SELECTION:
Video: AV1 Real-Time Screen Content Coding

We saw in this week’s AV1 panel, AV1 encoding times have dropped into a practical range and it’s starting to gain traction. One of the key differentiators of the codec, along only with VVC is the inclusion by default of tools aimed at encoding screens and computer graphics rather than natural video.

Zoe Liu, CEO of Visionular talks at RTE2020 about these special abilities of AV1 to encode screen content. The video starts with a refresher on AV1 in general, it’s arrival on the scene from the Alliance of Open Media and the en/decoder ecosystem around it such as SVT-AV1 we talked about two days ago, dav1d, rav1e etc. as well as a look at the hardware encoders being readied from the likes of Samsung.

Turning her focus to screen content, Zoe explains that screen content is different for a number of reasons. For content like this presentation, much of the video stays static a lot of the time, then there is a peak as the slide changes. This gives rise to the idea of allowing for variable frame rates but also optimising for the depth of the colour palette. Motion on screens can be smoother and also has more distinct patterns in the form of identical letters. This seems to paint a very specific picture of what screen content is, when we all know that it’s very variable and usually has mixed uses. However, having tools to capture these situations as they arise is critical for the times when it matters and it’s these coding tools that Zoe highlights now.

One common technique is to partition the screen into variable-sized blocks and AV1 brings more partition shapes than in HEVC. Motion compensation has been the mainstay of MPEG encoding for a long time. AV1 also uses motion compensation and for the first time brings in motion vectors which allow for rotation and zooming. Zoe explains the different modes available including compound motion modes of which there are 128.

RECORDED DATA:
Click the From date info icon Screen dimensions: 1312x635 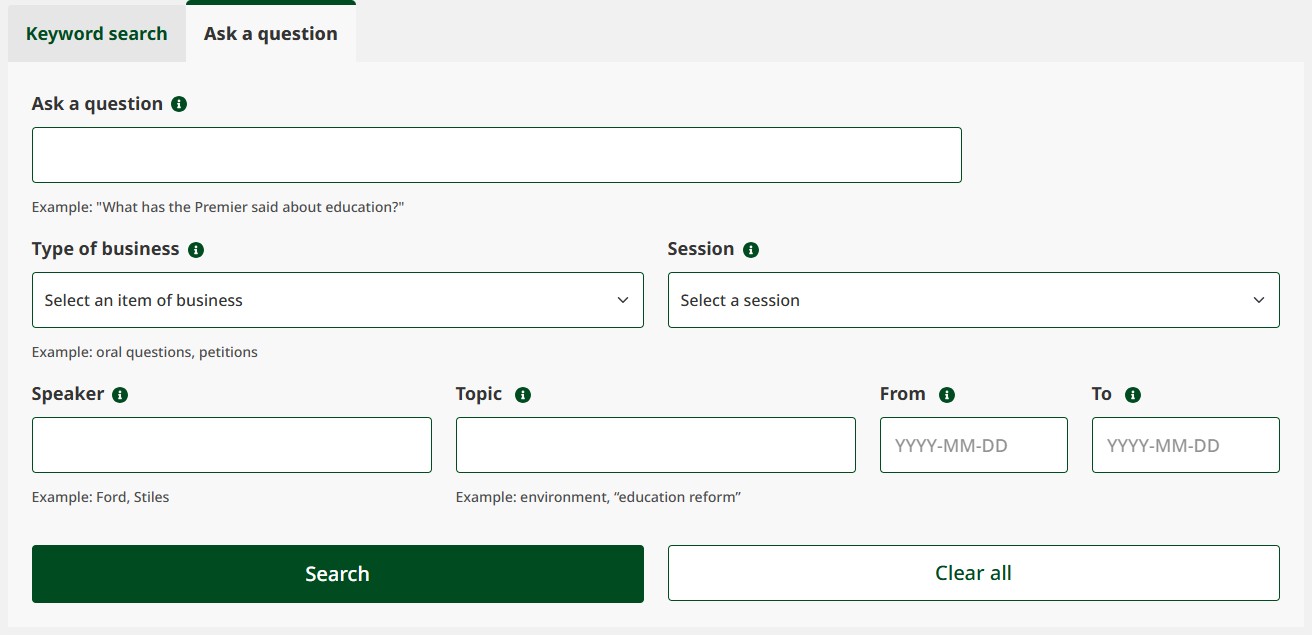(x=948, y=394)
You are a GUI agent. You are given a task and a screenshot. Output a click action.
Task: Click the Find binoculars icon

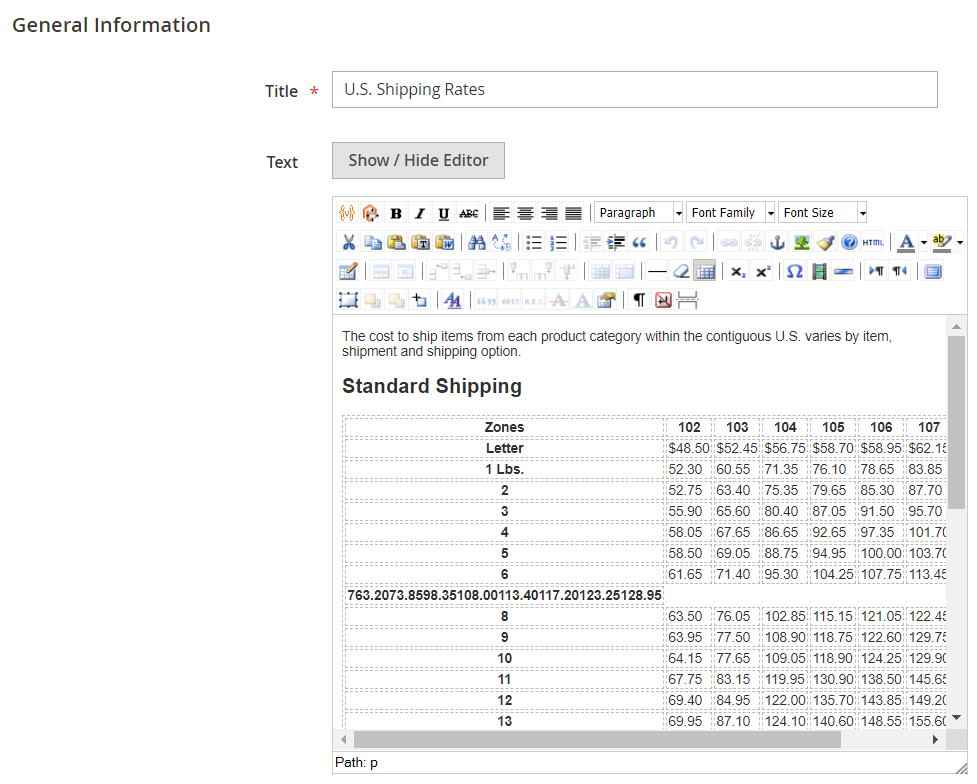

EXERCISES:
(1) In the article on AV1 screen content coding, which other codec is named alongside AV1 as including screen-content tools by default?
(2) Continue the article on AV1 screen content coding from its final sentence.

EXERCISE ANSWERS:
(1) VVC

(2)
Capitalising on the repetitive nature screen content can have, Intra Block Copy (IntraBC) is a technique used to copy part of a frame to other parts of the frame. Similar to motion vectors which point to other frames, this helps replication within the frame. This is used as part of the prediction and therefore can be modified before the decode is finished allowing for small variations. Palette Mode CFL (Chrome from Luma) is a predictor for colour based on the luma signal and some signalling from the encoder.

Zoe highlights to areas where screen content reacts badly to encoding tools normally beneficial such as temporal filtering which is usually associated with 8% gains in efficiency at the encoder, but this can make motion vectors much more complicated in screen content and hurt compression efficiency. Similarly, when partitioning screen content lower sizes often work well for natural video, but the opposite is true for screen content.

The talk finishes with Zoe explaining how Visionular’s own AV1 implementation performed on standardised 4K against other implementations, their implementation of scalable video coding for RTC and the overall compression improvements.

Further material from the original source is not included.